The BMJ’s Lobby Watch columnist, Claire Harkins, herself displays the absurdity of this position. In her statement of competing interests, she notes that she is ‘negotiating over a report with Scottish Health Action on Alcohol Problems’. How is the fact that her research is funded by Scottish Health Action on Alcohol Problems different than, for example, a report that is funded by the alcohol industry? In both cases, the funders have interests and agendas.

Since all research, except for the rare independently wealthy researcher, is funded by someone, the fact that research is funded cannot by itself be taken as a reason for rejecting it. This suggests that the BMJ’s real objection is not to the funding of research, but the fact that some funding is by ‘good’ funders, that is, funders who guarantee independence and objectivity, and some funding is by ‘bad’ funders, that is, funders who demand subservience and bias. Since the BMJ clearly thinks that the state funds research without strings attached, government-supported health research is good by definition; industry supported research is bad by definition. End of story.

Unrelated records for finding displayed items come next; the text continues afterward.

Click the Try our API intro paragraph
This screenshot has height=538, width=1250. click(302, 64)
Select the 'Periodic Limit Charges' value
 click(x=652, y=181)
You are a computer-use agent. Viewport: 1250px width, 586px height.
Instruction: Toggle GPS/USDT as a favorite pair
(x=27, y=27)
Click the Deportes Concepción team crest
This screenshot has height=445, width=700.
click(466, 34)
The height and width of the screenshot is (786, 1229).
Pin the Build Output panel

But the history of alcohol policy research disproves this.

For example, the Framingham project, a multi-generational American epidemiological study financed by the US government, found early on that there were significant positive effects of moderate drinking on heart disease. Yet, the government denied the study’s key researcher permission to publish these results because they would be ‘socially undesirable in view of the major health problem of alcoholism that already exists in the country’. (See Seltzer, Journal of Epidemiology, 1997 50: 627-629.)

Therefore, the issue is not the black-and-white one that the BMJ posits. Both kinds of research have the potential to be shaped by the interests of the funder and both begin with biases, conscious or not. To simply reduce research to a question of funding avoids the hard question of the quality of the research itself. Rather than evaluating each piece of research on its individual merits, evidence which doesn’t fit what the public health community wants to hear is simply dismissed or ignored on the grounds that it is done and funded by the wrong people.

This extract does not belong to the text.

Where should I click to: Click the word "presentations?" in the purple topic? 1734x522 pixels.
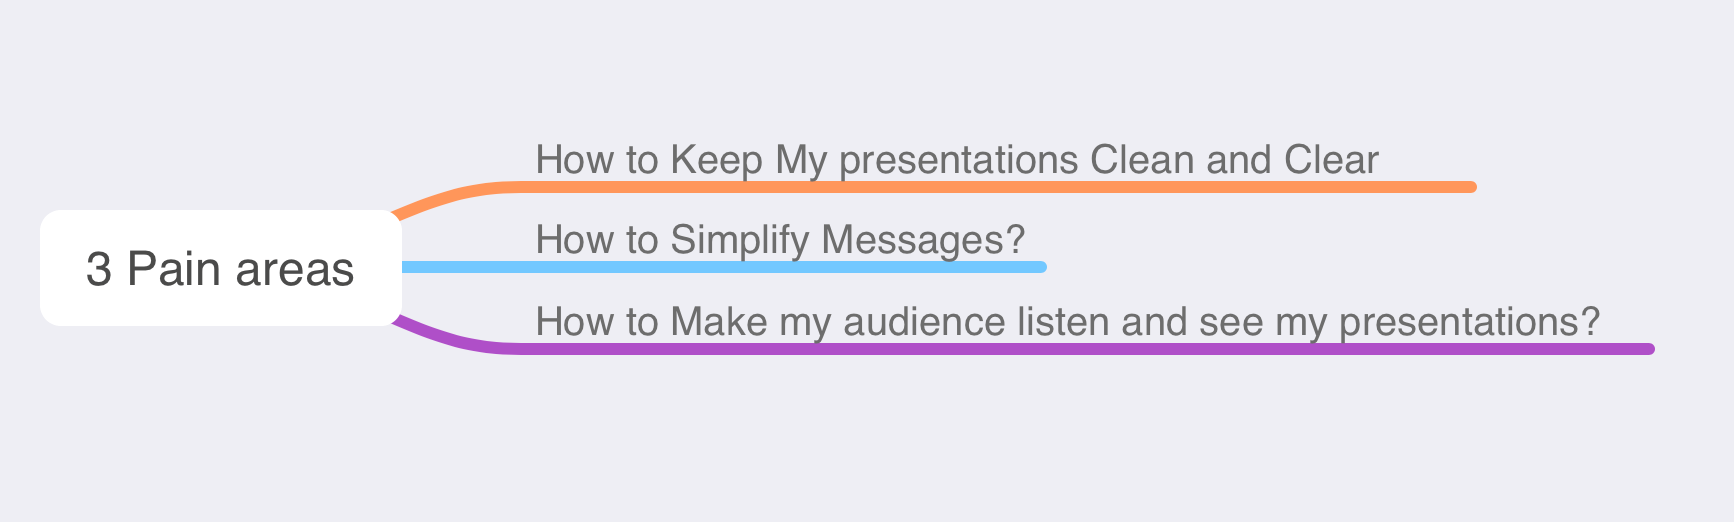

As a case in point, our new research on the connection between alcohol advertising and youth consumption and overall consumption is shortly to be published in a peer-reviewed journal. It has not been funded by the alcohol industry, yet it profoundly challenges the views set out in the BMJ by Professor Gerard Hastings and others.

Here is what we found:

  1. Only a handful of the 30 econometric studies of alcohol advertising and consumption and drinking initiation done over the last 20 years support the claim that alcohol advertising leads to drinking initiation or increases total consumption;
  2. Virtually all of the studies of alcohol advertising exposure and recall fail to meet the minimal standards of science in that they are unable to warrant the integrity of their measurements. Further, their results, even when statistically significant, demonstrate only weak associations and fail to show causal connections between advertising and consumption, drinking initiation, and alcohol-related harm;
  3. Of the 17 cross-sectional and longitudinal studies of the effects of advertising restrictions and bans (the draconian measures supported by the BMJ) on drinking initiation and consumption, only three find that such measures have a statistically significant effect on either initiation or consumption. Further, the evidence from jurisdictions that have removed bans shows that consumption has not increased when advertising has resumed.

Since we are not funded by the alcohol industry, we will leave it to the BMJ to tell us where we have gone so horribly wrong.

Patrick Basham and John Luik are authors, with Gio Gori, of Diet Nation: Exposing the Obesity Crusade, a Social Affairs Unit book. Patrick Basham directs the Democracy Institute and is a Cato Institute adjunct scholar. John Luik is a Democracy Institute senior fellow.